Aurora and partners have backed out of a plan to build a Liquefied Natural Gas plant in north-western Canada.
Aurora LNG is a joint venture between Calgary based Nexen Energy and and INPEX Gas British Columbia (IGBC).
The partnership announced this morning that it was making the “strategic decision” to end the Aurora LNG feasibility study.
All investigation activity will cease, effective immediately.
In a statement, Nexen on behalf of all the partners, said: “Over the past four years, Aurora LNG has been conducting a thorough feasibility study on liquefying and shipping LNG from the northwest coast of British Columbia to Asian markets.
“Through this feasibility study, Aurora LNG has determined that the current macro-economic environment does not currently support the partners’ vision of developing a large LNG business at the proposed Digby Island site.

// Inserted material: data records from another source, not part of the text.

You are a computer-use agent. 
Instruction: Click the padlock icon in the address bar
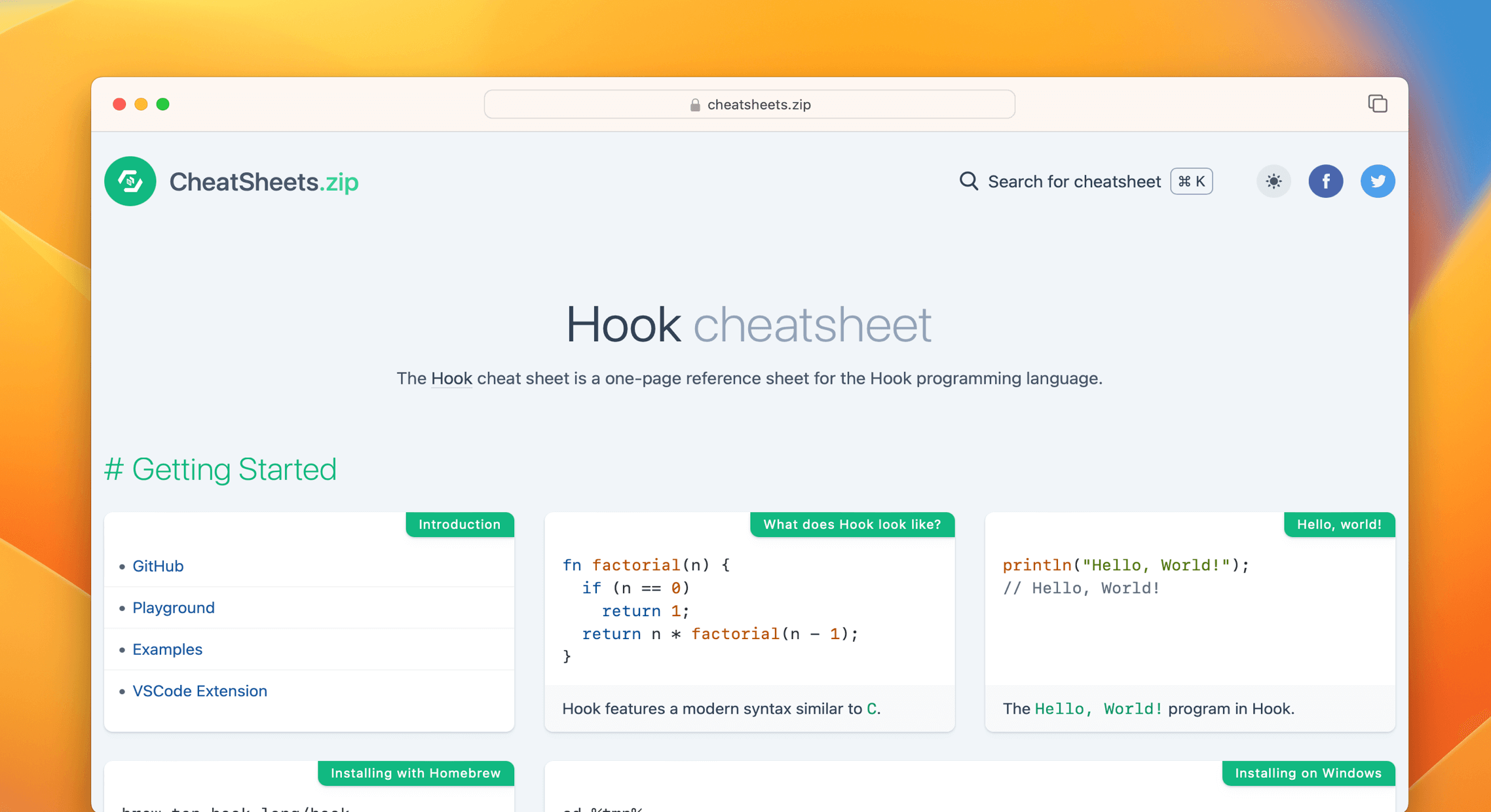point(694,104)
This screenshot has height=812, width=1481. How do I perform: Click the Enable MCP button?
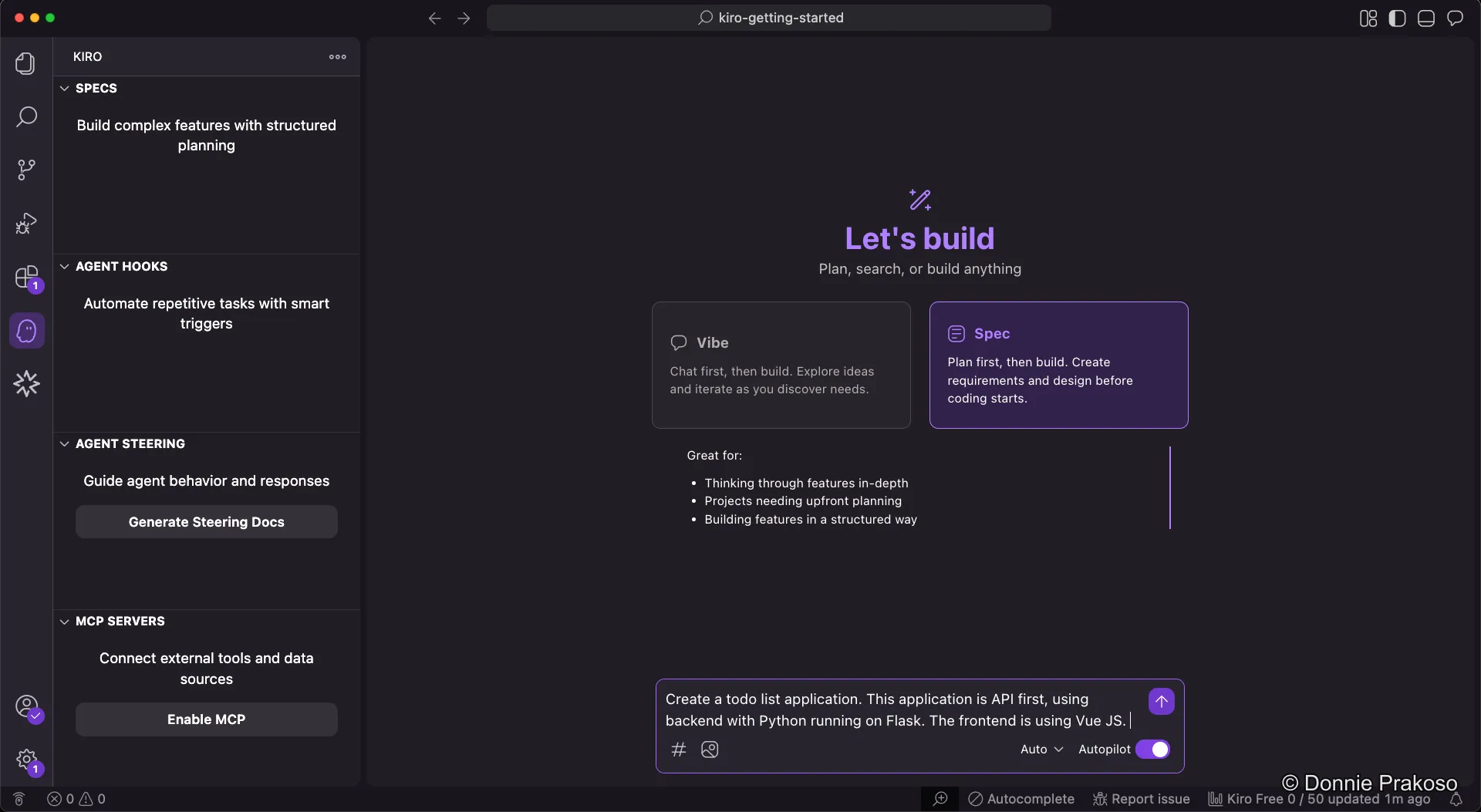click(206, 719)
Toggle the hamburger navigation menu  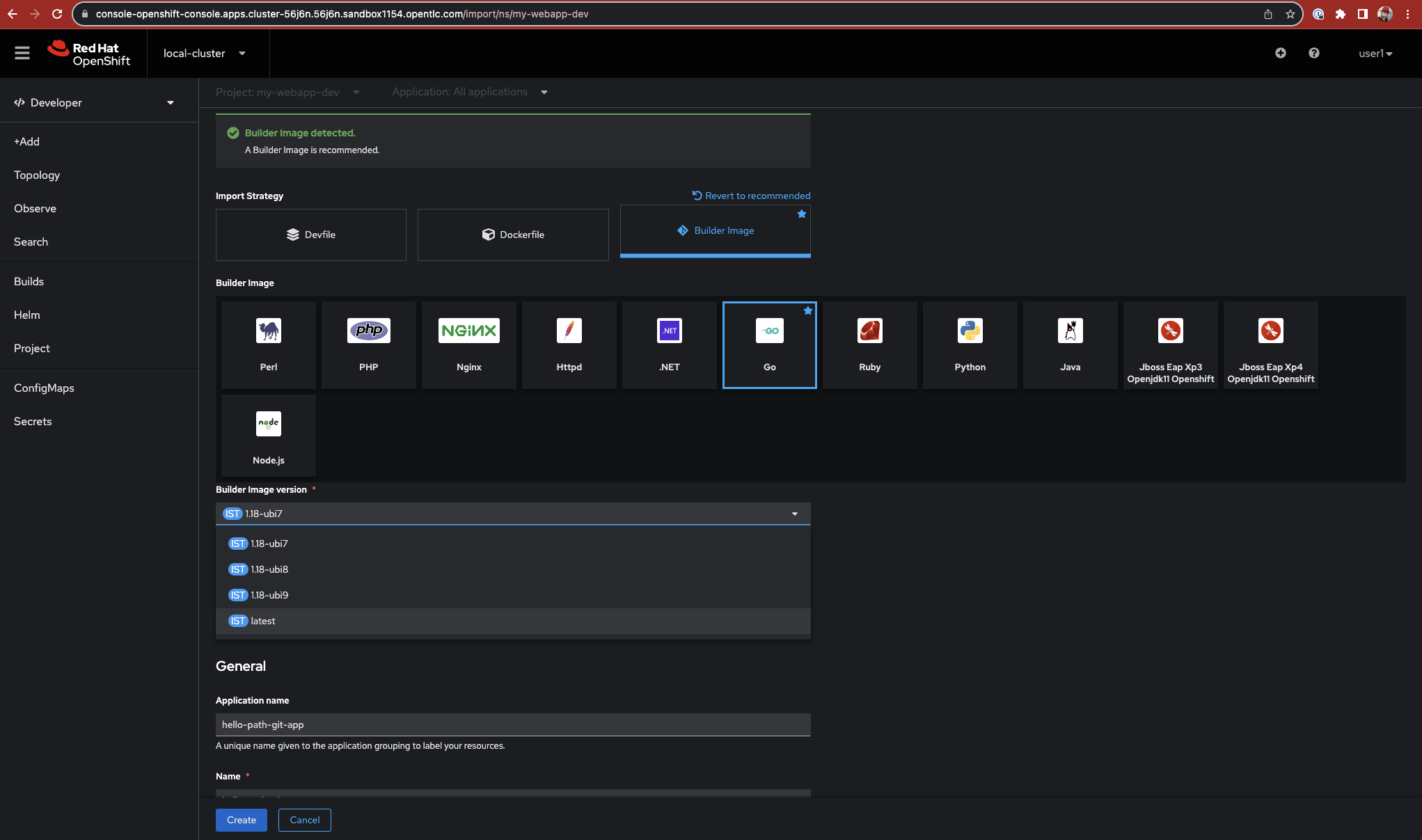[x=22, y=54]
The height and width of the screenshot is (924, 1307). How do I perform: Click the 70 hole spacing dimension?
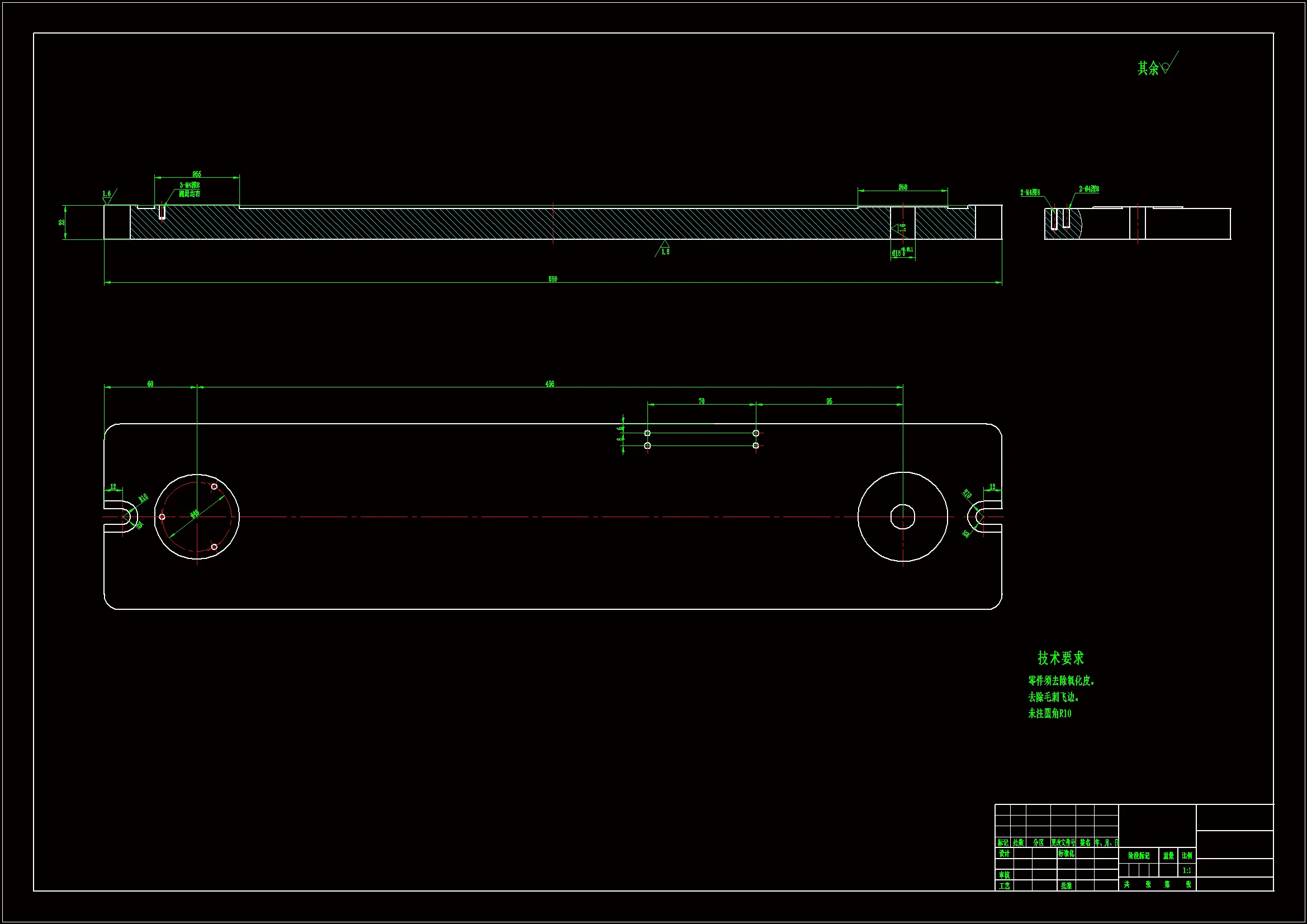point(702,401)
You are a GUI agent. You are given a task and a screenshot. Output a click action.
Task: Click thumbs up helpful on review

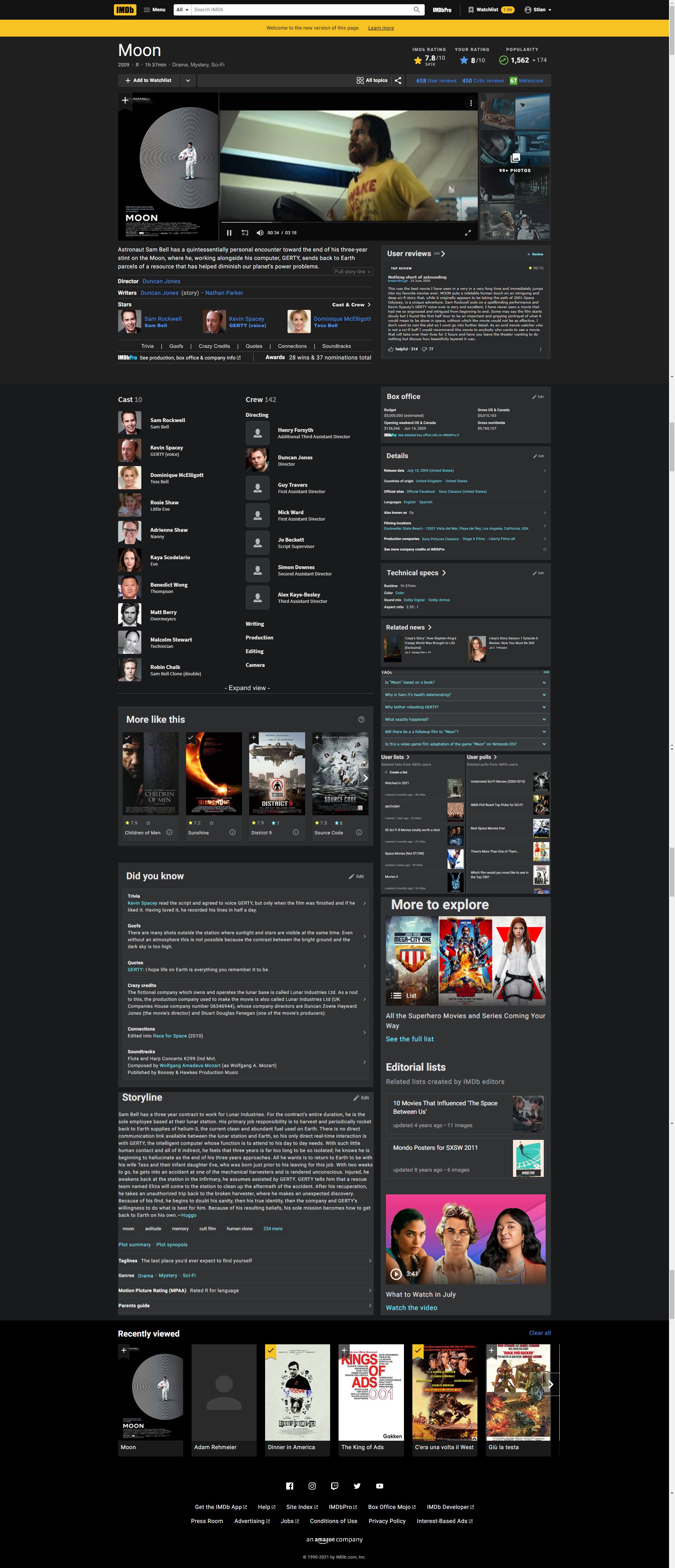(x=391, y=349)
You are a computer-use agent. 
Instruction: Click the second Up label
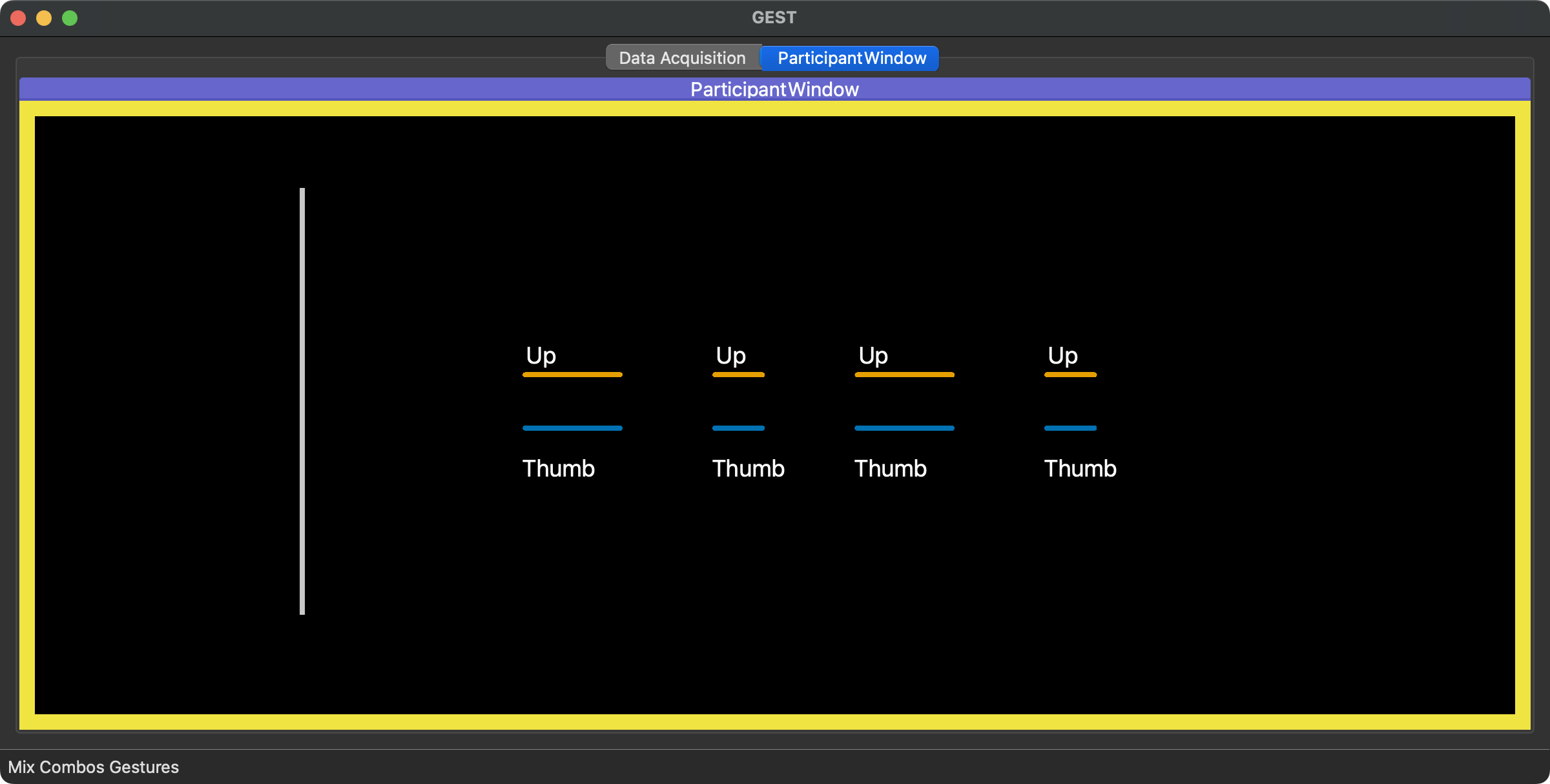[x=730, y=356]

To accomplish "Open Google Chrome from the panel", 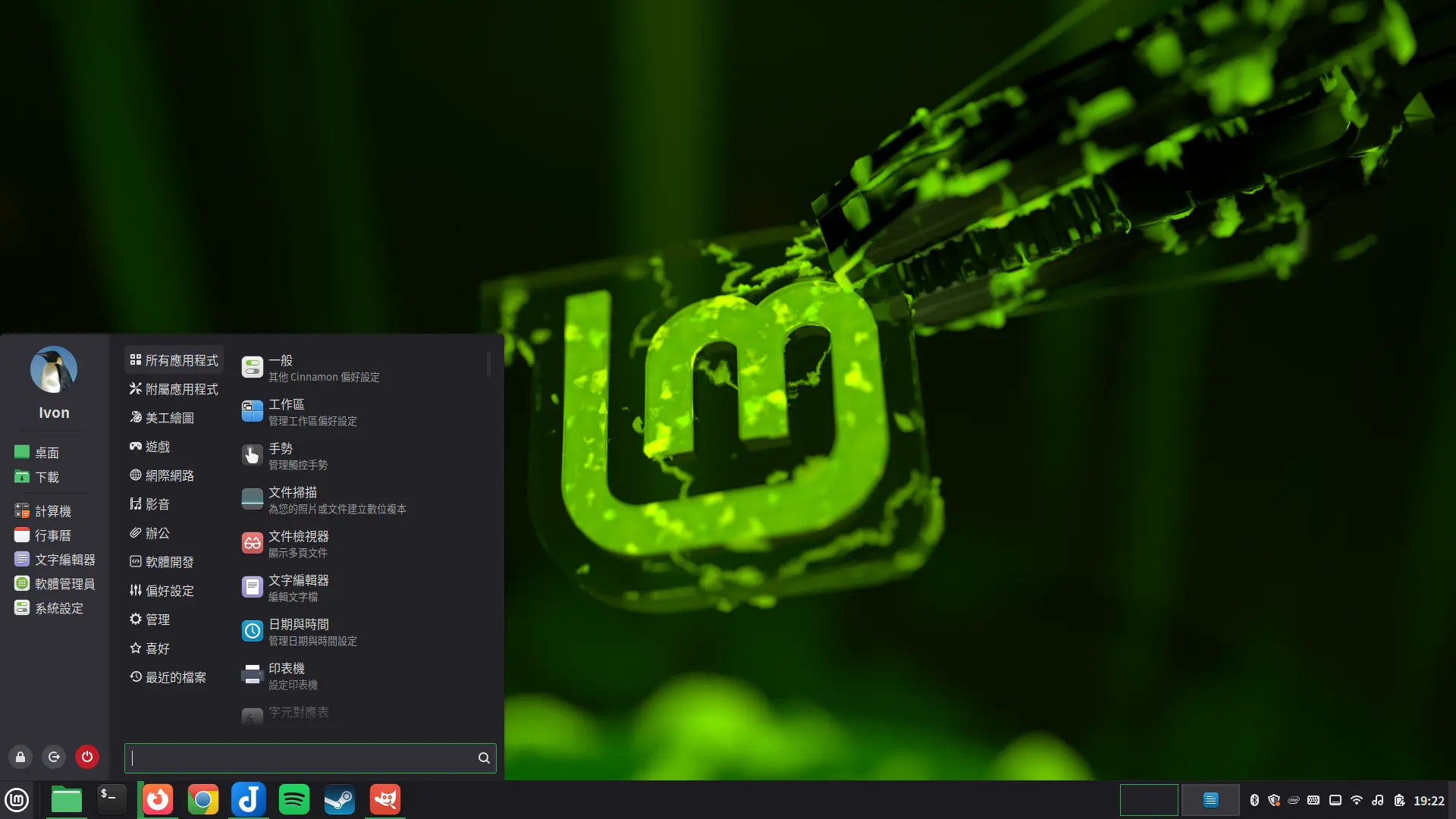I will coord(203,799).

“While disappointed in this outcome, Aurora LNG is proud of its work in northwest British Columbia over the past three years and the relationships it has built with local community members, indigenous groups, stakeholders and government.
“The partners’ are committed to a responsible and orderly conclusion of their activities in the Prince Rupert region.”
Upstream operations from the partners’ Horn River natural gas assets in northeast British Columbia will continue.
The partners will also monitor the North American gas market to evaluate future upstream and downstream investments according to market conditions.